CRISE HUMANITÁRIA AGUDA

OMS alerta para déficit de recursos no combate ao Ebola no Congo

Profissional de saúde em Bunia, na RDC, utilizando traje de proteção contra o vírus Ebola.
Profissional de saúde com equipamento de proteção individual em Bunia, leste da República Democrática do Congo — Foto: REUTERS/Gradel Muyisa Mumbere/Foto de arquivo

Agência internacional arrecadou menos da metade do montante necessário para conter a epidemia na RDC. Cenário aponta para subnotificação de casos.

A Organização Mundial da Saúde (OMS) confirmou, em 14 de julho de 2026, a escassez crítica de verbas destinadas ao enfrentamento do surto de Ebola na República Democrática do Congo. A decisão de tornar público o déficit financeiro foi tomada pela entidade para pressionar a comunidade internacional a manter o apoio financeiro necessário, evitando o colapso dos sistemas de saúde em uma fase decisiva do controle da epidemia.

Até o momento, a organização captou apenas 40% dos US$115 milhões requisitados para conter a cepa Bundibugyo, que carece de vacinas ou tratamentos comprovadamente eficazes.

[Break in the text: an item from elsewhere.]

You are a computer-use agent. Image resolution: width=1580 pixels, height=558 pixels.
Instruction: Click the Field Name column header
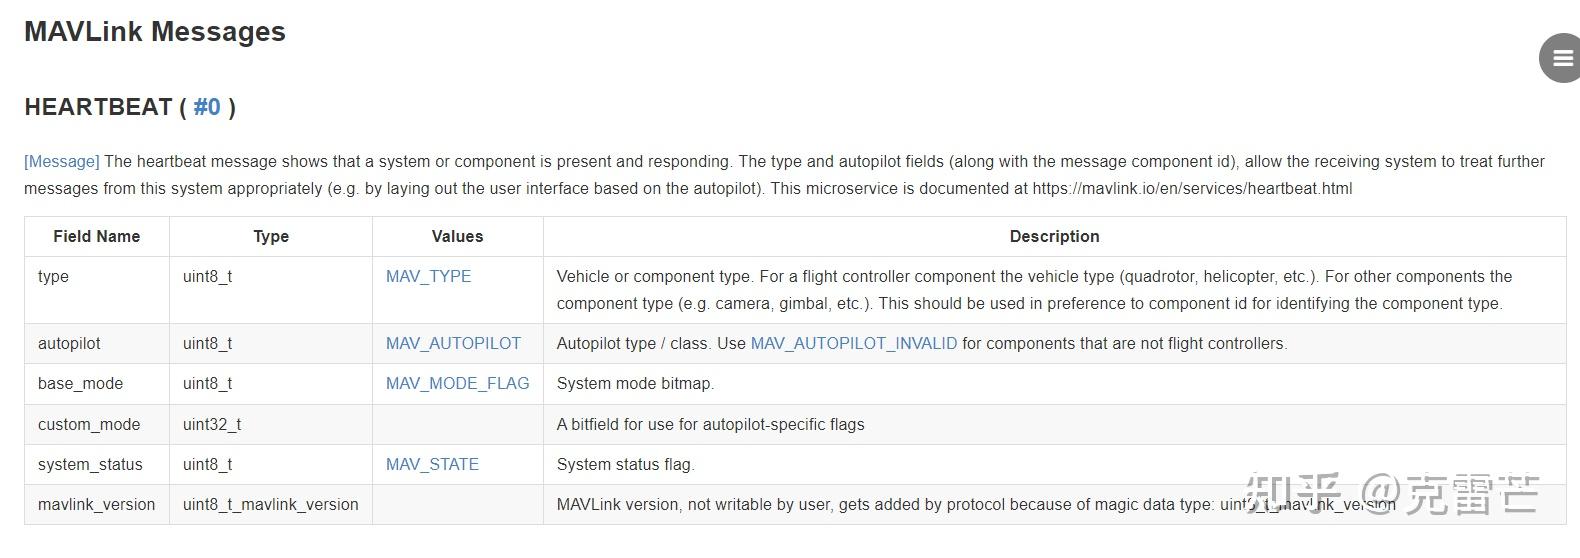pyautogui.click(x=97, y=236)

O impacto humano dessa falta de recursos é devastador: dados oficiais contabilizam 1.926 pessoas infectadas e 702 óbitos, embora Chikwe Ihekweazu, chefe do Programa de Emergências de Saúde da OMS, tenha alertado que a subnotificação pode esconder uma realidade até quatro vezes mais grave.

Durante visita à província de Ituri em 14 de julho de 2026, Ihekweazu enfatizou que o controle da doença, que já atingiu duas novas províncias, é uma responsabilidade compartilhada. A necessidade urgente de isolamento e monitoramento de pacientes exige esforços que ultrapassam a capacidade logística e financeira da RDC.

O cenário atual é considerado definitivo em termos de urgência, com riscos crescentes de propagação caso o financiamento não seja ampliado. A OMS compara o desafio a uma maratona, onde a interrupção precoce dos investimentos pode colocar em xeque todos os ganhos humanitários obtidos até agora na região de Bunia e áreas adjacentes.